- _Work to complete_
List every state of matter named in the excerpt on chemistry terms below.

One reason chemistry may seem hard to understand (or appreciate) is because it deals with atoms and molecules—objects indescribably small and hard to visualize.
Chemistry also comes with its own vocabulary, and many of the terms used in chemistry can be confusing.
I like to think of myself as a science ambassador, and my mission is to help people of all ages understand (and learn to love) science. To that end, I’m answering some common questions I’ve been asked about different science topics.
Today, I will tackle some chemistry terms that often lead to confusion as I explain the differences between atoms, elements, ions, molecules, and compounds.
What is the difference between an atom and an element?
Atoms are the basic building blocks of matter.
Atoms are the building blocks that all matter is made of.
So what is matter?
Matter is anything that has mass and takes up space (has volume).
You are likely most familiar with the 3 states of matter: solids, liquids, and gases, but there are other states of matter as well (including plasma, Bose-Einstein condensates, and non-Newtonian fluids)
Look around you: all that you see (other than energy) is matter. Your chair, your pet, your beverage and its container, and even the air you’re breathing is matter. And atoms are the building blocks of all matter.
You’ve likely seen a diagram of an atom represented as in the picture on the left. This is actually not the most accurate representation of what an atom looks like, but it serves my purpose here. Atoms are made up of smaller particles called protons, neutrons, and electrons.
Protons and neutrons are located in the center–or nucleus–of an atom, while electrons are in constant motion outside of the atom’s nucleus.
An element is a type of atom
An element is a type of atom. To date, we know of 118 different elements, and these are what we see depicted on the modern periodic table. In other words, there are 118 different types of atoms in the universe.
So every block you see on the periodic table represents a different element, and each element is a different type of atom.
Hydrogen is the 1st element on the periodic table. Hydrogen atoms* have 1 proton and 1 electron. Oxygen is the 8th element on the periodic table. Oxygen atoms have 8 protons, 8 neutrons, and 8 electrons.
One fact that I love shocking my chemistry students with: of the 118 elements on the periodic table, only 94 are found in nature. Where did the other 24 elements come from?
They were created in the lab! Isn’t that incredible?
How did they do it? You can learn more here:
What is the difference between an atom and an ion?
This is another great question!
Atoms are made up of 3 subatomic particles: protons, neutrons, and electrons.
Two of the subatomic particles carry an electric charge. Each proton is positively-charged, while each electron is negatively-charged.
Even though atoms are made up of charged particles, an atom as a whole carries no net charge. How is that possible?
In a neutral atom, the number of positively-charged protons and negatively-charged electrons is the same. A lithium atom has 3 protons contributing a charge of +3, but it also has 3 electrons contributing a charge of -3. The positive and negative charges cancel each other out.

- _Supplied data_
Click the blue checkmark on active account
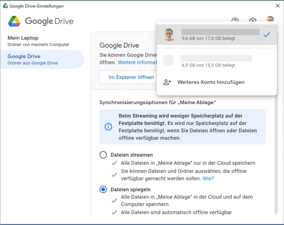This screenshot has height=225, width=284. pos(266,35)
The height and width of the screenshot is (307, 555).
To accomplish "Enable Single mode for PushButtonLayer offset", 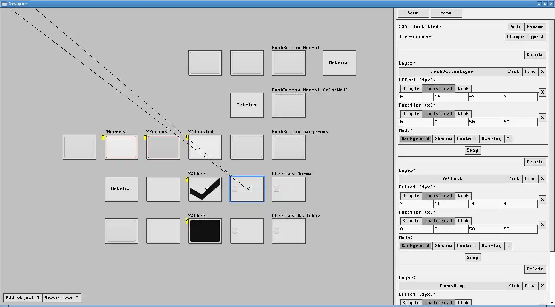I will coord(411,88).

- _Written response_
Solids, liquids, gases, plasma, Bose-Einstein condensates, non-Newtonian fluids